The $175 million intermodal hub near North Baltimore, Ohio, will reduce transit times by at least a day as it routes containerized cargo from West Coast ports around Chicago to the many distribution facilities located in the Ohio Valley.
"This is really a game changer for us," Bill Clement, vice president of intermodal at CSX, told the Los Angeles Transportation Club.
Chicago is the largest rail complex in the nation where much of the interlining between eastern and western railroads takes place. However, the rail yards are scattered throughout the metropolitan area, and transferring containers from one rail carrier to another often involves trucking the boxes through the congested city.
As a result, what should be a 12-hour transit through the Chicago area can easily turn into a 24 to 48-hour trip, Clement said.
With the opening of the Northwest Ohio hub, CSX will by-pass the city with all of its "beyond Chicago" freight, improving both reliability and transit times.
Once at the hub, large electric cranes that are four times as wide and twice as high as the typical cranes found at seaports will lift the containers, further streamlining the transcontinental move. Also, the new cranes will reduce nitrogen oxide emissions by 80 percent compared to diesel cranes, Clement said.
The Ohio terminal is part of a larger CSX intermodal network known as the National Gateway Project that will offer unobstructed passage for double-stack trains from the Virginia ports to the Ohio Valley and on to Chicago.

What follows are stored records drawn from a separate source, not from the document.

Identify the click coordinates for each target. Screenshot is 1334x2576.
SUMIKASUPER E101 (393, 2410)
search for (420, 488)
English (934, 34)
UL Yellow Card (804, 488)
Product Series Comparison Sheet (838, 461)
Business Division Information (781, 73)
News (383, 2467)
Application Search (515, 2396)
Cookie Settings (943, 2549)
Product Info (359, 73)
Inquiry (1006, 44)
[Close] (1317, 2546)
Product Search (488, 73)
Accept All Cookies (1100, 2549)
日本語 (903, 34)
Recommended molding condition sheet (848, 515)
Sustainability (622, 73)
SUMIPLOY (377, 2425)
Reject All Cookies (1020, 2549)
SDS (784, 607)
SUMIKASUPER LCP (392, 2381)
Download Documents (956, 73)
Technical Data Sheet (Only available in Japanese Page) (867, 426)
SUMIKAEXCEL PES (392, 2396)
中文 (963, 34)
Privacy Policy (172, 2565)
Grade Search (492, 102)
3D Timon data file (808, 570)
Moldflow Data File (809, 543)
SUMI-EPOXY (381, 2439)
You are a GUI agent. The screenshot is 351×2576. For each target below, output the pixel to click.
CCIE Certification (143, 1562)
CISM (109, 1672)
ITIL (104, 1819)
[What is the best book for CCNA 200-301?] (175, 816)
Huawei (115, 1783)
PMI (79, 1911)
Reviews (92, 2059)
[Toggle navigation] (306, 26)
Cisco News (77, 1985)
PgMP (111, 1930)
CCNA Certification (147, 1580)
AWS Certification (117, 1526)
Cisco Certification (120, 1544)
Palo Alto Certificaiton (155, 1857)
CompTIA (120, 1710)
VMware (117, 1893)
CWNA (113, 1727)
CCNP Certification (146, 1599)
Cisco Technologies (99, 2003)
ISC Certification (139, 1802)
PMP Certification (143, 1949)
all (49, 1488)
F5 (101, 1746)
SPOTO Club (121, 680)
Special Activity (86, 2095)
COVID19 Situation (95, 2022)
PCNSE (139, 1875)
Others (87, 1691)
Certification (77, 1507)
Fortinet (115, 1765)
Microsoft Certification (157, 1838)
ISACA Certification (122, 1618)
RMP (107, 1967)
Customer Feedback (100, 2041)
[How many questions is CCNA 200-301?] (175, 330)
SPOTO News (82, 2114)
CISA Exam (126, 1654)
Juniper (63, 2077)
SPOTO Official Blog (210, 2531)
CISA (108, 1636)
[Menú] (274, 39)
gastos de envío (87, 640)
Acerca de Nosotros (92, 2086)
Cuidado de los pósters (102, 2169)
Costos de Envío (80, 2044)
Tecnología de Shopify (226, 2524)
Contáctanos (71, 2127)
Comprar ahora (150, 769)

The National Gateway is being planned to coincide with the widening of the Panama Canal. When the canal is widened in 2014, large container vessels of up to 12,000-TEU capacity will be able to transit the facility with Asian cargo destined to East Coast ports on all-water services.
CSX supports seaports on both coasts, Clement said, and the Northwest Ohio facility will expedite the flow of containerized cargo to and from Atlantic as well as Pacific Coast gateways.
About 60 to 65 percent of CSX's intermodal freight moves on its northern tier. CSX's southern tier strategy calls for constructing an intermodal hub in the Southeast although the site has not yet been chosen.